----- Texte à lire -----
Alors que Descartes restait plutôt
discret et prudent sur les rapports de la raison et de la foi, et tendait à cloisonner ces deux domaines,
Malebranche va les unir au point de parfois les confondre.
Comment conjoindre l'idée cartésienne d'une lumière naturelle garante de la vérité par la certitude, et donc
d'une responsabilité face au vrai, avec celle augustinienne ou même platonicienne d'un ordre divin des vérités
et des perfections, indépendant des hommes, objet d'une foi consistante ? Comment permettre ainsi à l'homme
de se régler méthodiquement sur cet ordre pour être à la fois dans le vrai et dans le juste ? Le projet d'une
recherche de la vérité est à la fois scientifique puisqu'il s'agit d'étudier l'âme et apologétique puisqu'il s'agit de
la sauver.
Mais quand nous supposerions l'homme maître absolu de son esprit et de ses idées, il serait encore
nécessairement sujet à l'erreur par sa nature.
Car l'esprit de l'homme est limité, et tout esprit limité
est par sa nature sujet à l'erreur.
La raison en est, que les moindres choses ont entre elles une infinité
de rapports, et qu'il faut un esprit infini pour les comprendre.
Ainsi un esprit limité ne pouvant
embrasser ni comprendre tous ces rapports quelque effort qu'il fasse, il est porté à croire que ceux
qu'il n'aperçoit pas n'existent point, principalement lorsqu'il ne fait pas d'attention* à la faiblesse et à
la limitation de son esprit, ce qui lui est fort ordinaire.
Ainsi la limitation de l'esprit toute seule,
emporte avec soi la capacité de tomber dans l'erreur.
Toutefois si les hommes, dans l'état même où ils sont de faiblesse [...], faisaient toujours bon usage
de leur liberté, ils ne se tromperaient jamais.
Et c'est pour cela que tout homme qui tombe dans
l'erreur est blâmé avec justice, et mérite même d'être puni: car il suffit pour ne se point tromper de ne
juger que de ce qu'on voit, et de ne faire jamais des jugements entiers, que des choses que l'on est
assuré d'avoir examinées dans toutes leurs parties, ce que les hommes peuvent faire.
Mais ils aiment
mieux s'assujettir à l'erreur, que de s'assujettir à la règle de la vérité : ils veulent décider sans peine
et sans examen.
Ainsi il ne faut pas s'étonner, s'ils tombent dans un nombre infini d'erreurs, et s'ils
font souvent des jugements assez incertains.
----- Données enregistrées -----
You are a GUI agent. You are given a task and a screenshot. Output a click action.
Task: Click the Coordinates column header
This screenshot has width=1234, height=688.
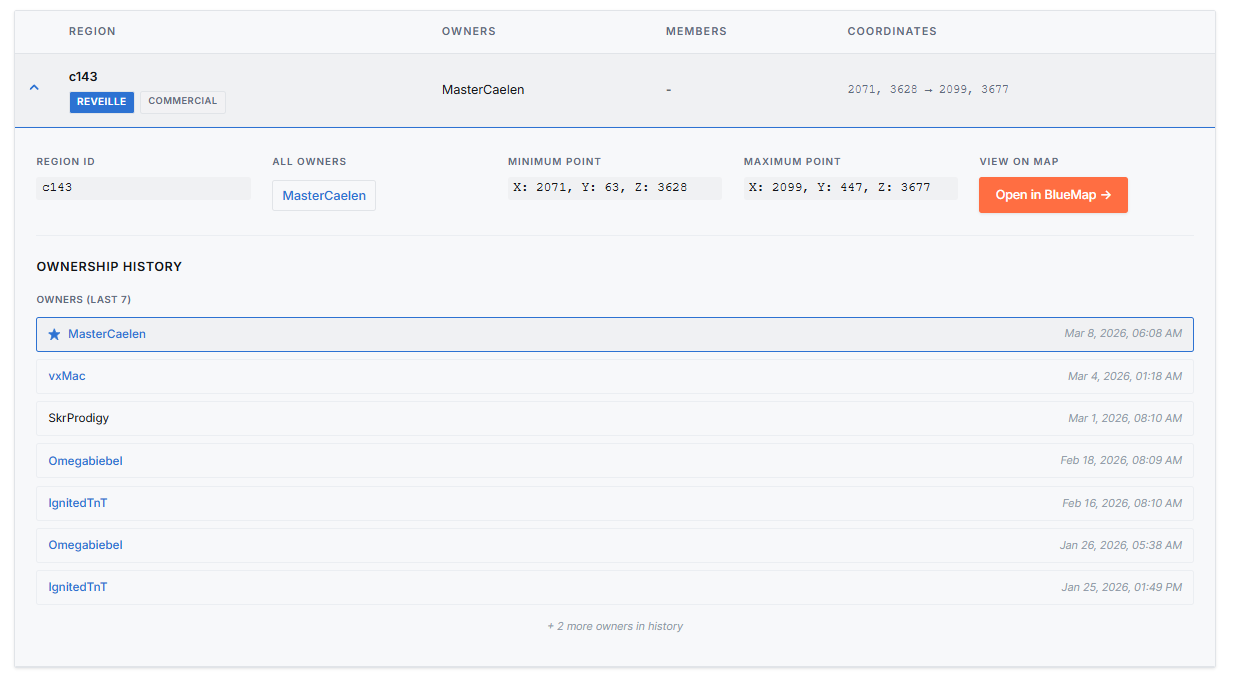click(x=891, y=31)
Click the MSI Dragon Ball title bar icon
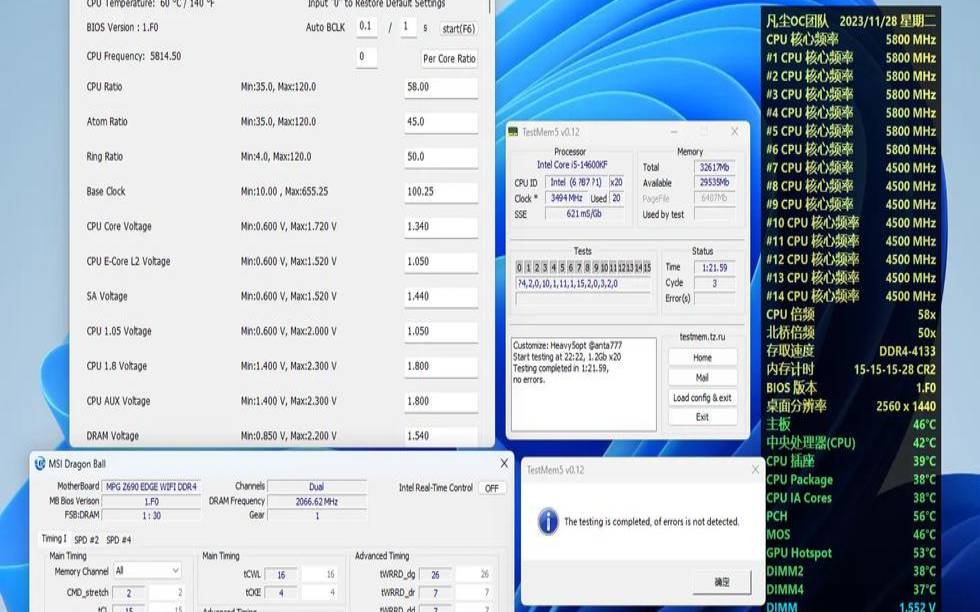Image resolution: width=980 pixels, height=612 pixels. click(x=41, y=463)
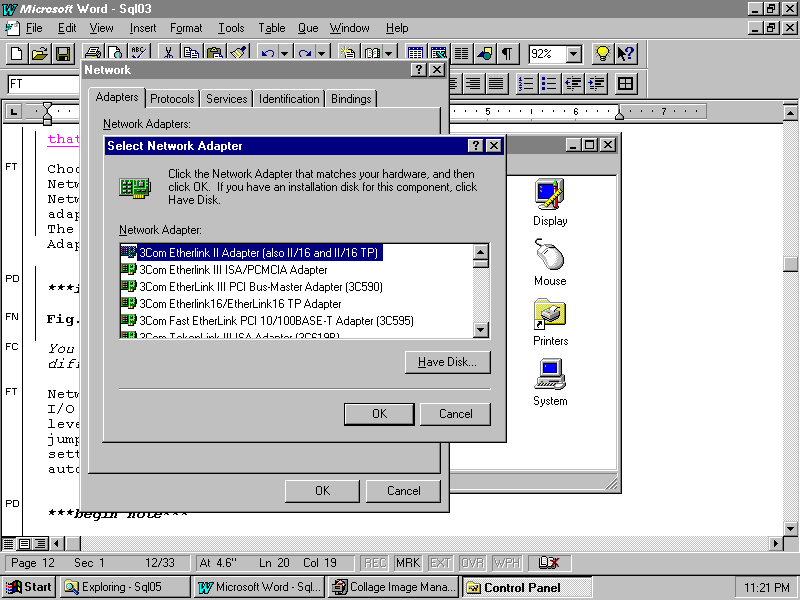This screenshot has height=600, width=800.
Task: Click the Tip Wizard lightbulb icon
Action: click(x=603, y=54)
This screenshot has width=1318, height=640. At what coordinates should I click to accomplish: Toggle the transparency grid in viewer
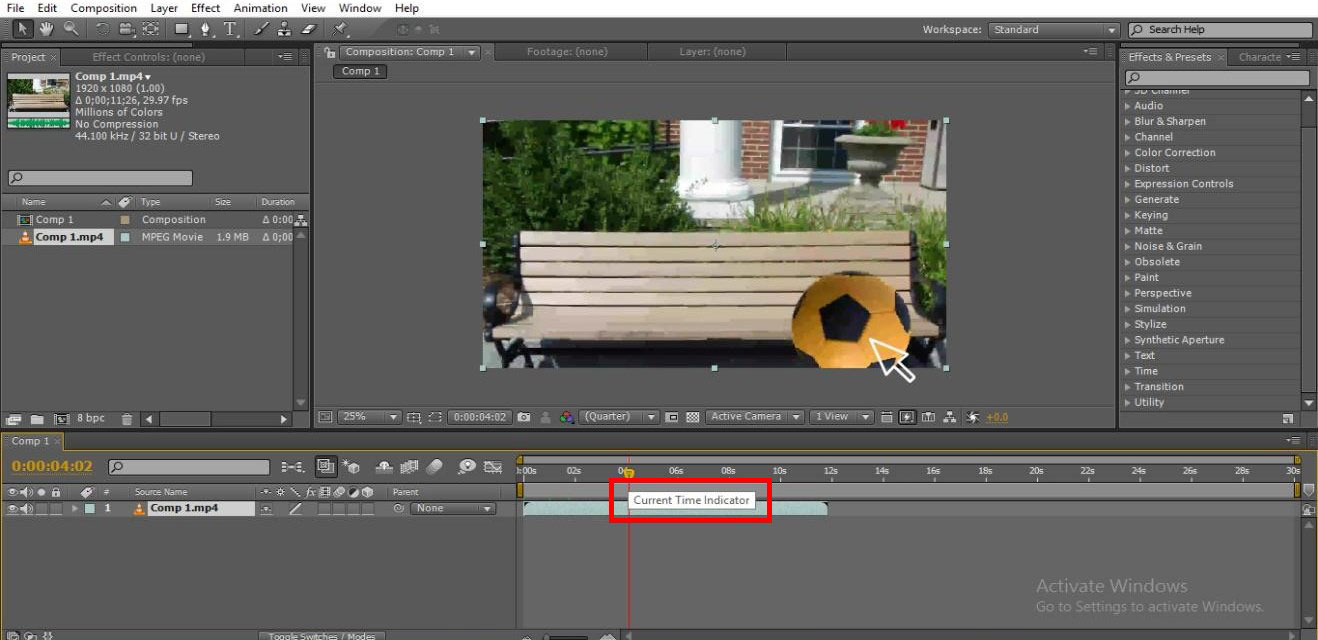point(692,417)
-----
### [Consigne]
Recopiez sans rien changer, dans le texte à lire, le passage qui commence par les mots contenant "Alors que Descartes" et se termine par "parfois les confondre.".

### [Réponse]
Alors que Descartes restait plutôt
discret et prudent sur les rapports de la raison et de la foi, et tendait à cloisonner ces deux domaines,
Malebranche va les unir au point de parfois les confondre.